El presidente de un tribunal de justicia, desde el estrado, ordena que me levante. Yo estoy sentado en el banco de una iglesia, leyendo en el móvil las noticias de un periódico digital. Me levanto y me sumo a una cola de hombres y mujeres que esperan su turno para coger sopa bendita de un dispensador. La iglesia es monumental, de bóvedas cuadradas y columnas de hormigón, y huele fuertemente a neumático quemado o algo así. Tienes que confesar antes, me dice Ada Colau, que está delante de mí, mientras se gira para pasarme un bebé muerto que lleva en los brazos. Le digo que no pasa nada, que de todas formas subiré las fotos a Facebook cuando me suelten.

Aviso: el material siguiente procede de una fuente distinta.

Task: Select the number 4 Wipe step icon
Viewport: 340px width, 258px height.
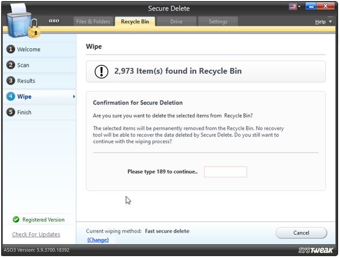Action: point(10,96)
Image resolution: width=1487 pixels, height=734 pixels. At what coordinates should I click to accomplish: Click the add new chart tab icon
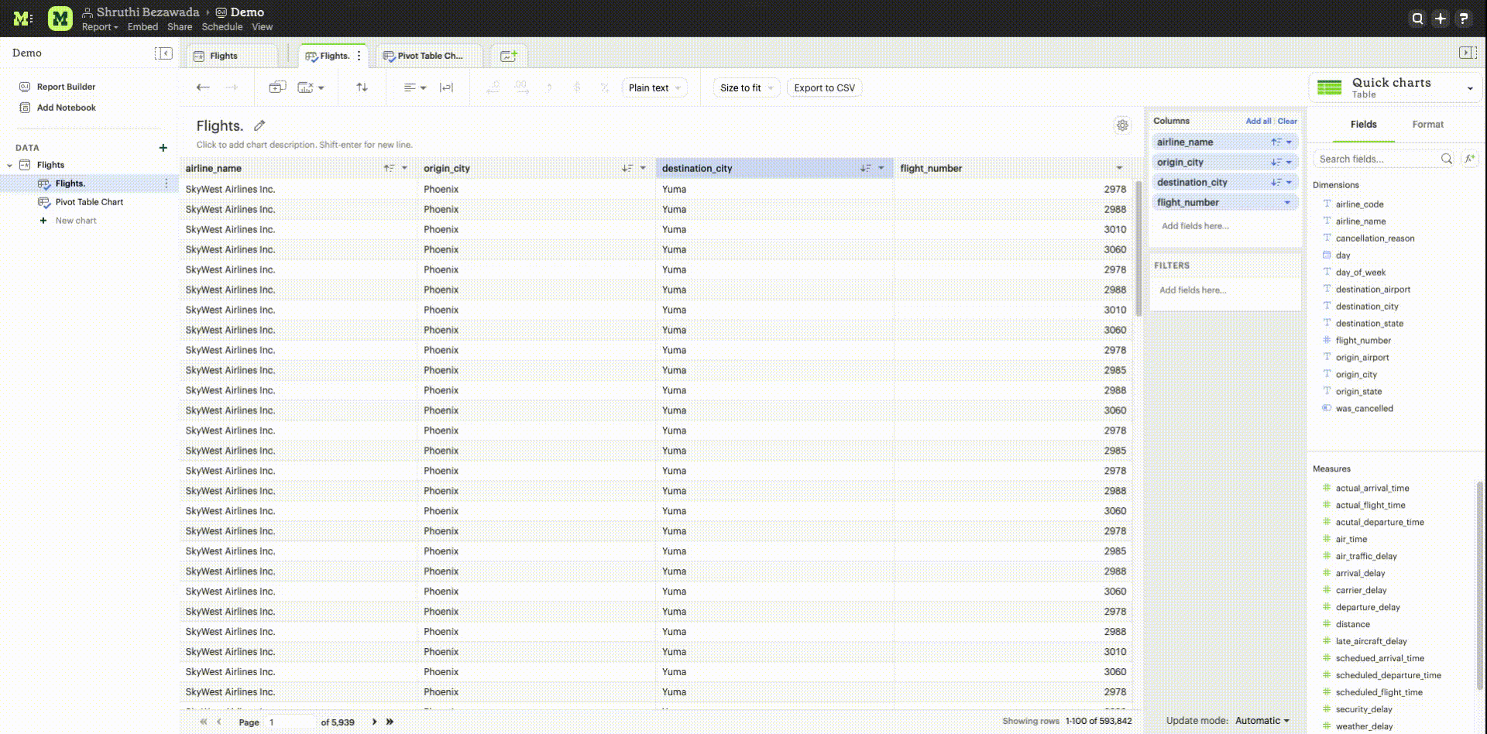tap(509, 56)
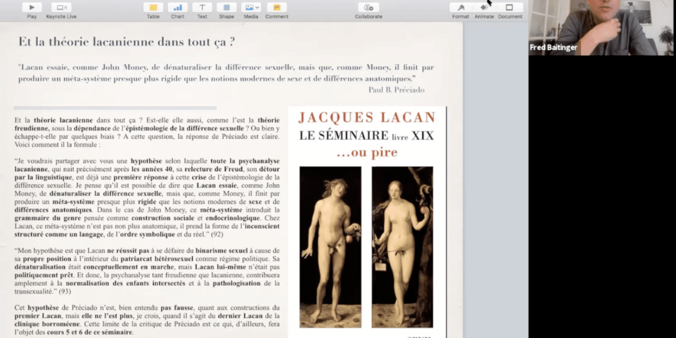Click the '...ou pire' subtitle on cover
This screenshot has height=338, width=676.
coord(367,153)
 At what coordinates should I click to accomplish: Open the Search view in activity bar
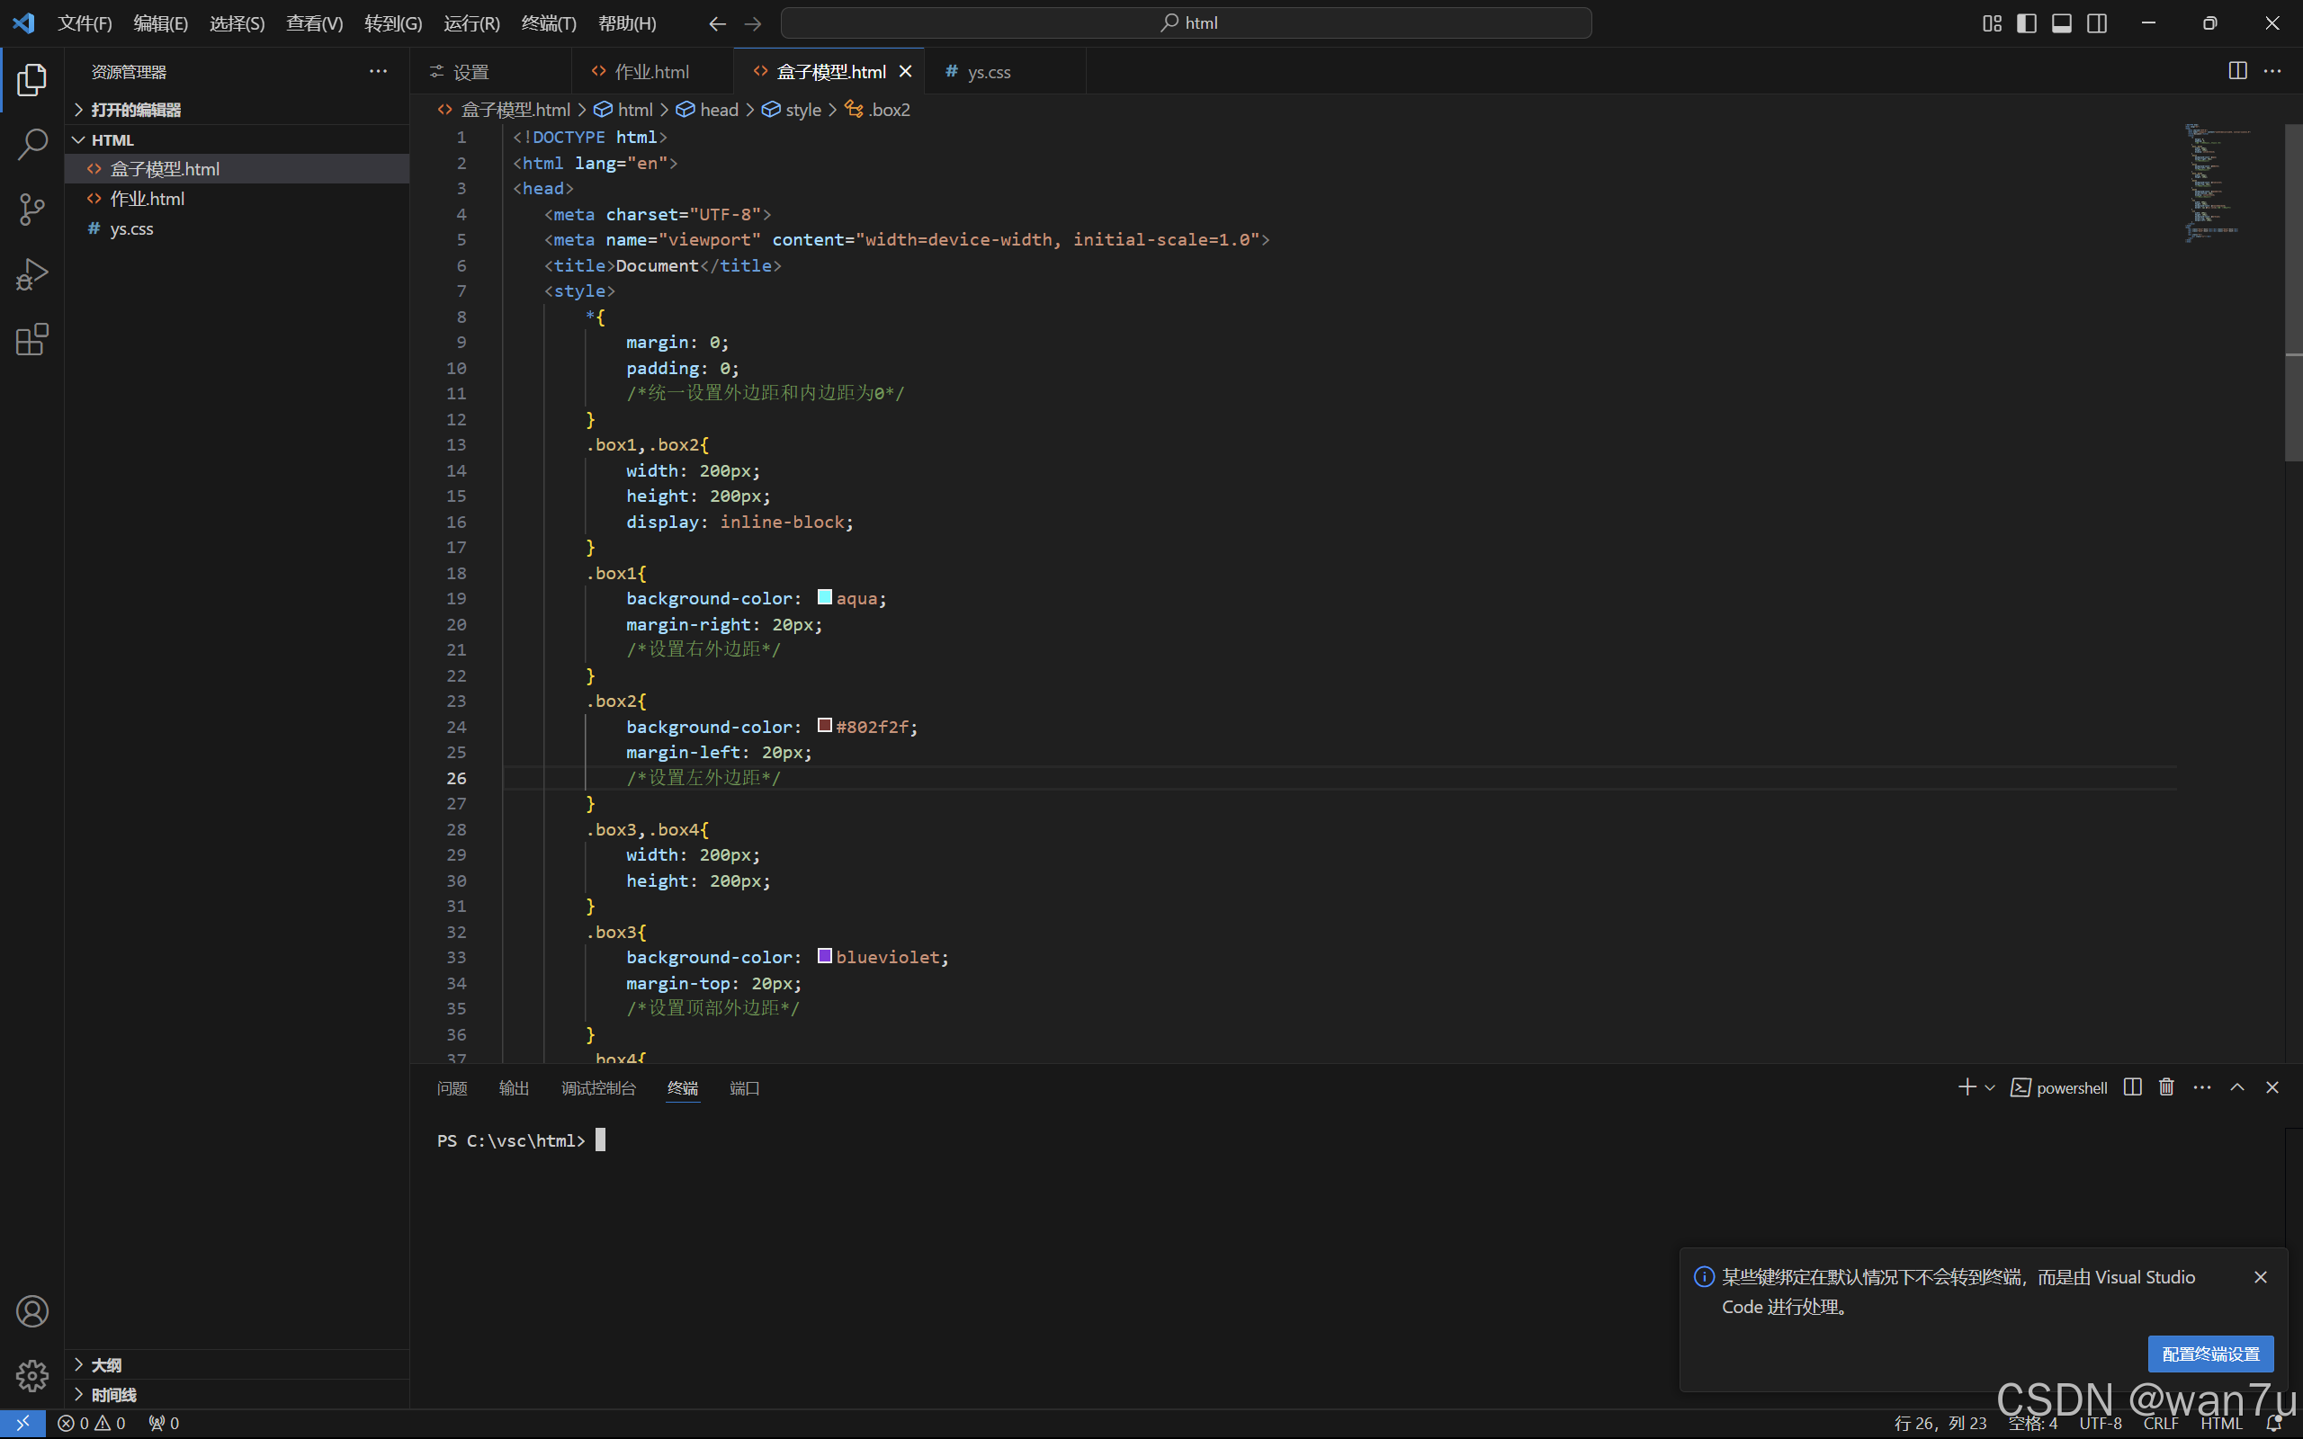(x=32, y=145)
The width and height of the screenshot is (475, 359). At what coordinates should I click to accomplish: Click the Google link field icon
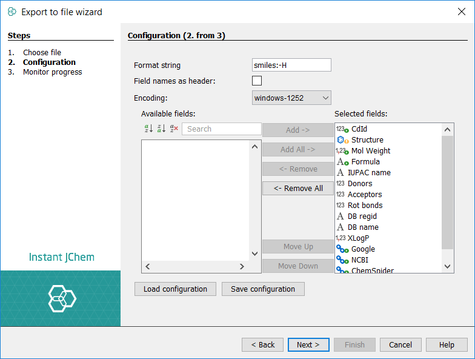[342, 249]
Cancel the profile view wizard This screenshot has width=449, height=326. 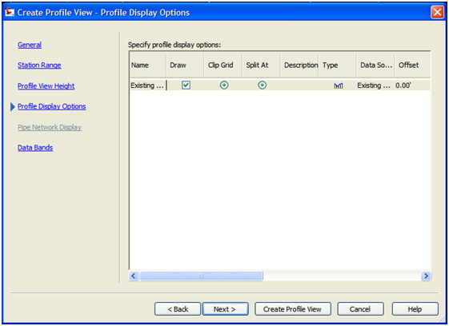[x=360, y=309]
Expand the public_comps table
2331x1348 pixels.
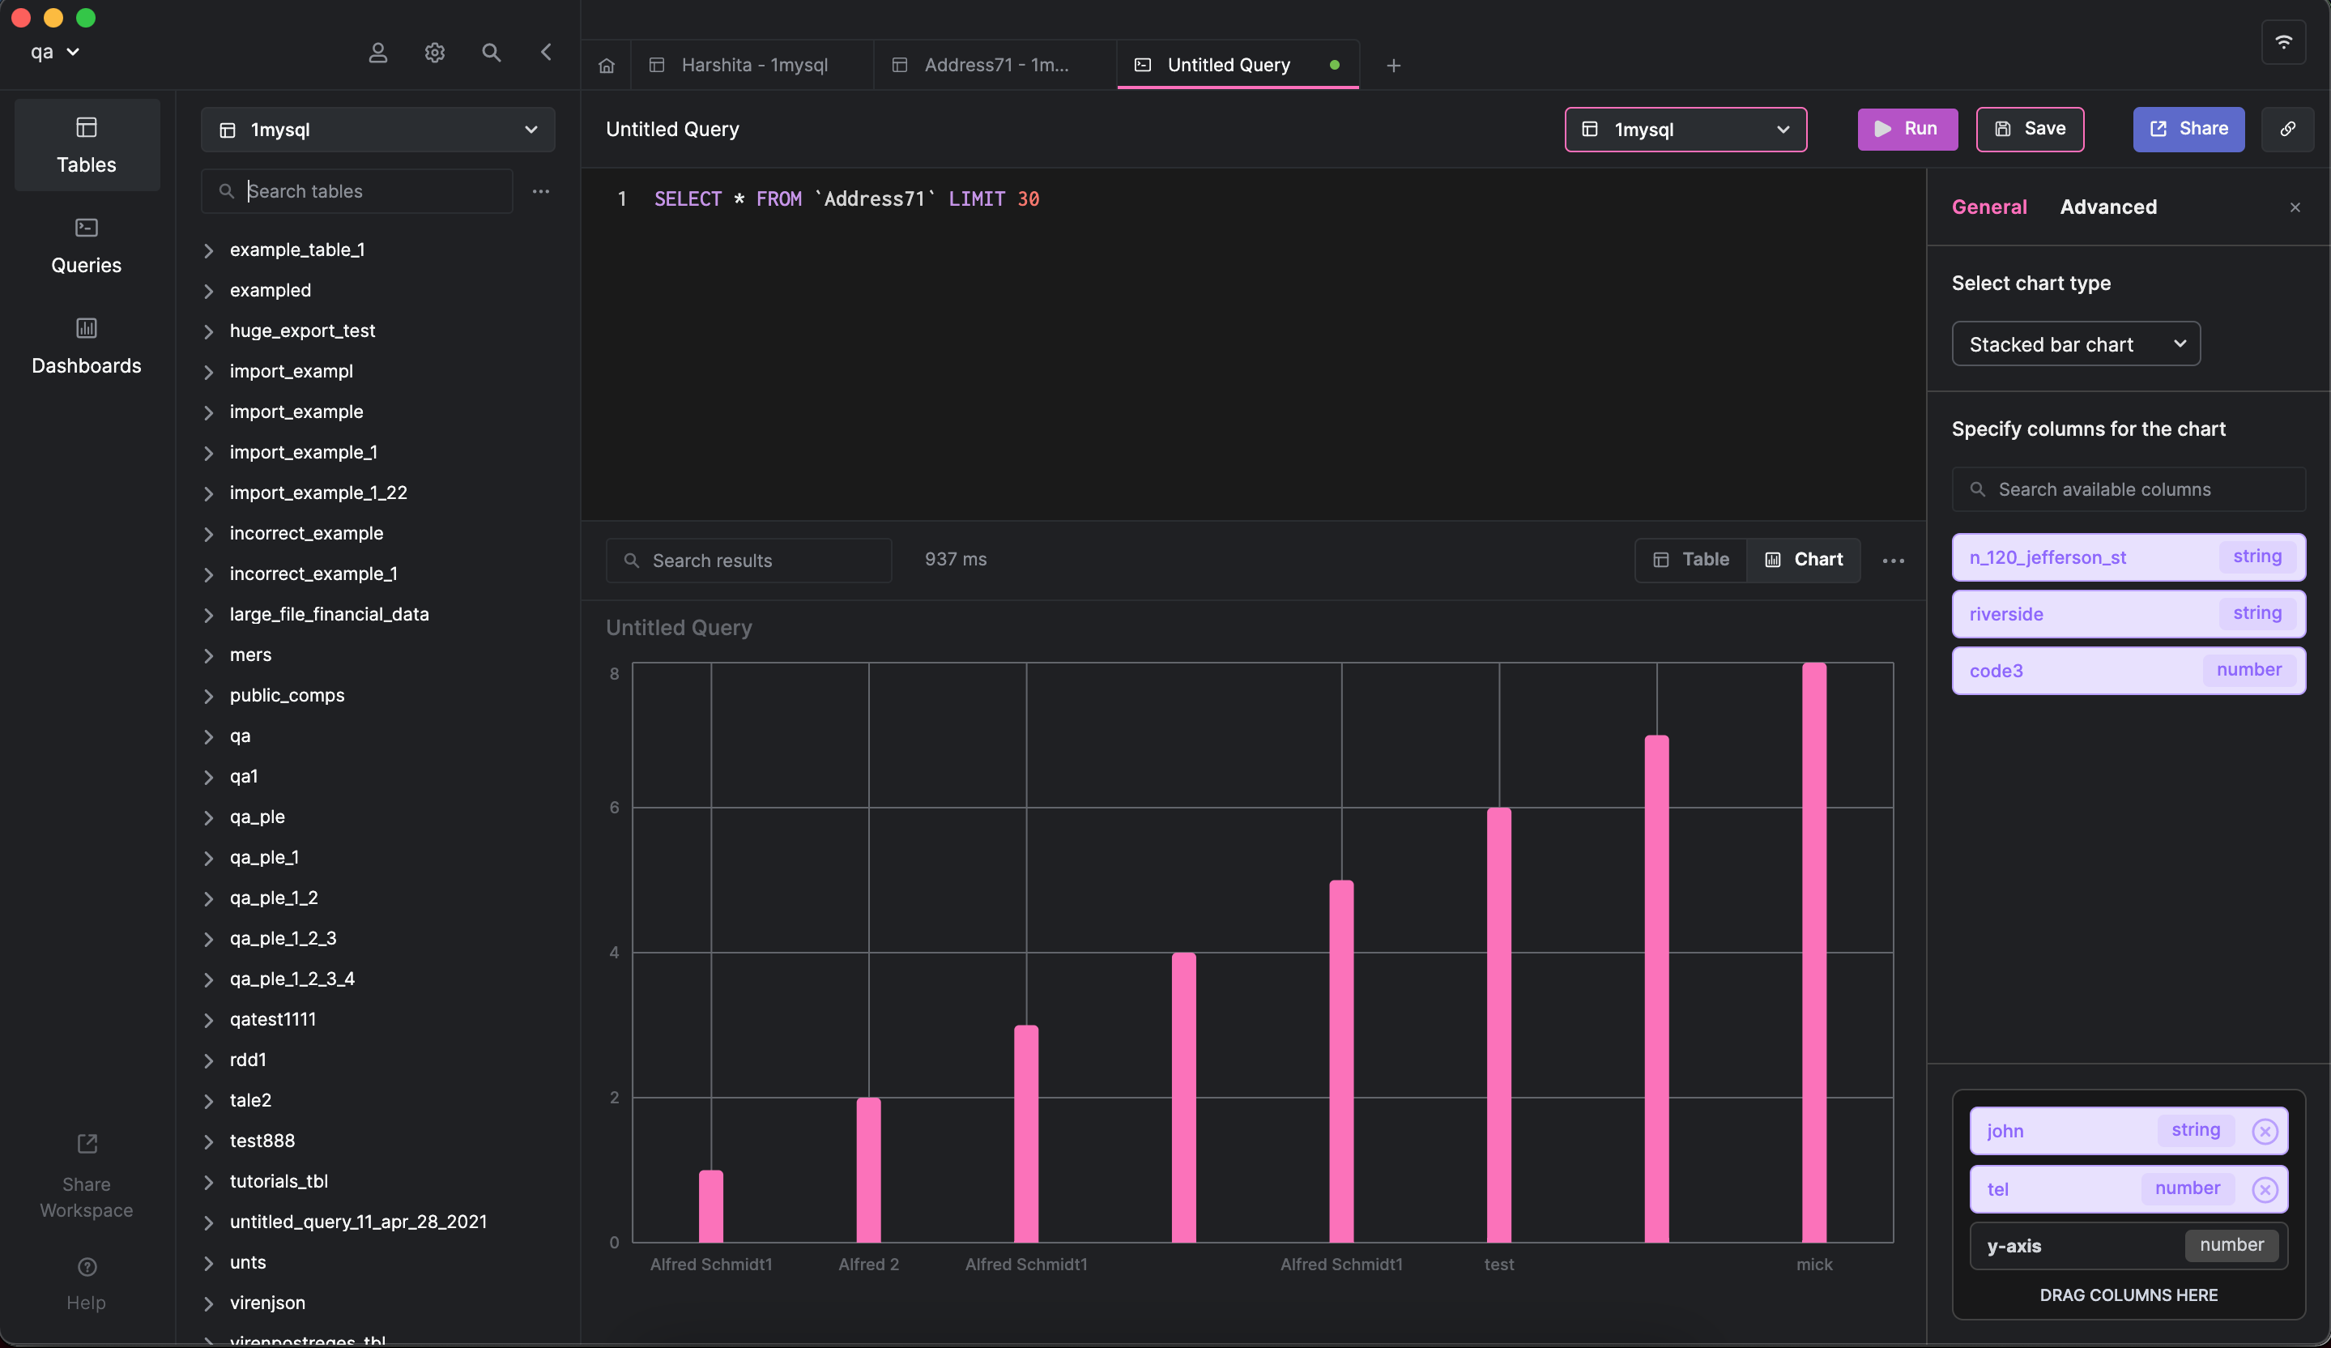[287, 695]
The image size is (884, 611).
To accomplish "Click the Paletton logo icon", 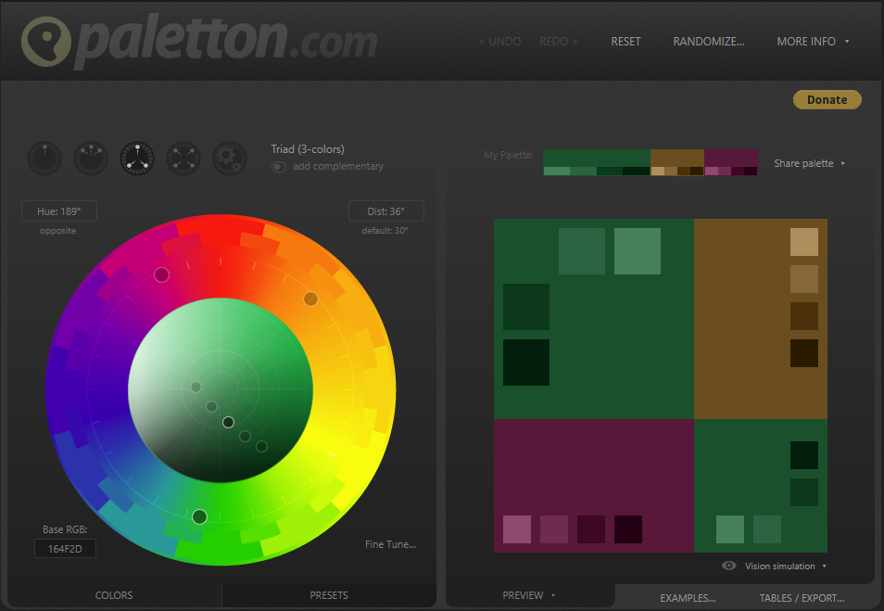I will [44, 42].
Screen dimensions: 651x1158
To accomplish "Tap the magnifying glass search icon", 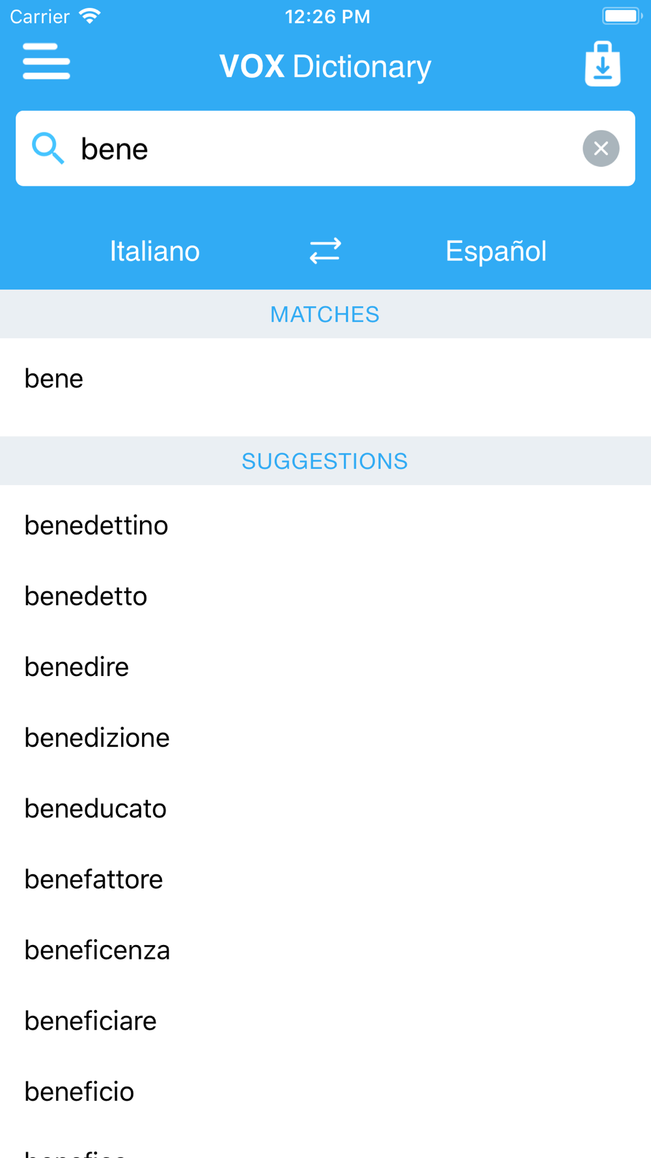I will coord(48,148).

Entro a hacerme unas gafas en una óptica de mostrador altísimo. Desde arriba, uno de los empleados me dice que vaya antes a la embajada española, donde me darán el permiso. Enfadado, le grito al empleado, que es joven y expresa con gesto desagradable lo inaceptable de mis quejas. Yo insisto en que no me moveré de allí hasta que me hagan las gafas. Sí, como todos, dice mientras me entrega un formulario. El papel es una hoja escrita a mano donde aparece el menú del día. Al fondo oscuro del establecimiento, entre pequeñas mesas con hules de plástico donde comen universitarios japoneses, hay un médico operando a un paciente tumbado sobre una camilla. Me acerco a él y me dice que no hable muy fuerte, que está a punto de dar a luz.

Pessoa y el boxeo

Aclara Fernando Pessoa en su Libro de Reclamaciones apócrifo que tuvo poca o ninguna afición por el boxeo, pero sí por las enseñanzas que encierra una carrera de éxitos construida a base de puñetazos. Por José Santa Camarao, un púgil gigantón de más de dos metros que vivía con su hermana en el barrio de la Alfama tuvo, pese a todo, un respeto reverencial, aunque no quiso reconocerlo. De manera rotunda y risiblemente obvia, aclara Pessoa en un pasaje del libro que hay entre la gloria de un escritor y la de un boxeador una diferencia apenas inapreciable. Y pese al desinterés que dice observar por el tema, antes de exponer el argumento de esa diferencia, pone al corriente al lector de las andanzas del campeón portugués contemporáneo suyo, del que sabe casi todo. Ahora que tanto el púgil victorioso en vida como el poeta tras cuya muerte vino el triunfo comparten la gloria de los seres superiores, a Pesssoa no le parece envidiable que tenga José Santa a su nombre una calle en Lisboa y unos azulejos en el beco donde estuvo su casa. Él tiene otra calle, y dos estatuas, y cafés donde se le recuerda y nombra, y librerías donde se le cita, y casas en las que se le rememora, y postales, y chapas y llaveros y libros que pocos leen. Demasiadas cosas para alguien que desdeñó lo que no estuviese al alcance del pensamiento y los sueños de la imaginación. No le envidia a José Santa que tenga calles y azulejos, pero sí el que goce de una gloria discreta y tranquila tras una vida de fama y constante agitación. Le envidia también que fuera su voz de habla portuguesa la que estrenara el idioma de la nación en los cines del mundo, en un film alemán donde Max Schmeling, el boxeador a quien Hitler idolatraba, le noqueaba en los rings en blanco y negro de los años treinta. Confiesa Pessoa en el Libro de Reclamaciones tener el convencimiento íntimo de que escribía para la posteridad, y que la gloria que habría de venirle se gestaba, a diferencia de la de Santa, sin la fama innecesaria del presente, pero como la de él, en el remolino de una agitación permanente. Sólo que la suya era silenciosa, invisible, interior y con la diferencia, para algunos menor, de que él dejó a su muerte un baúl lleno de papeles y documentos manuscritos y el púgil un cofre atiborrado de guantes.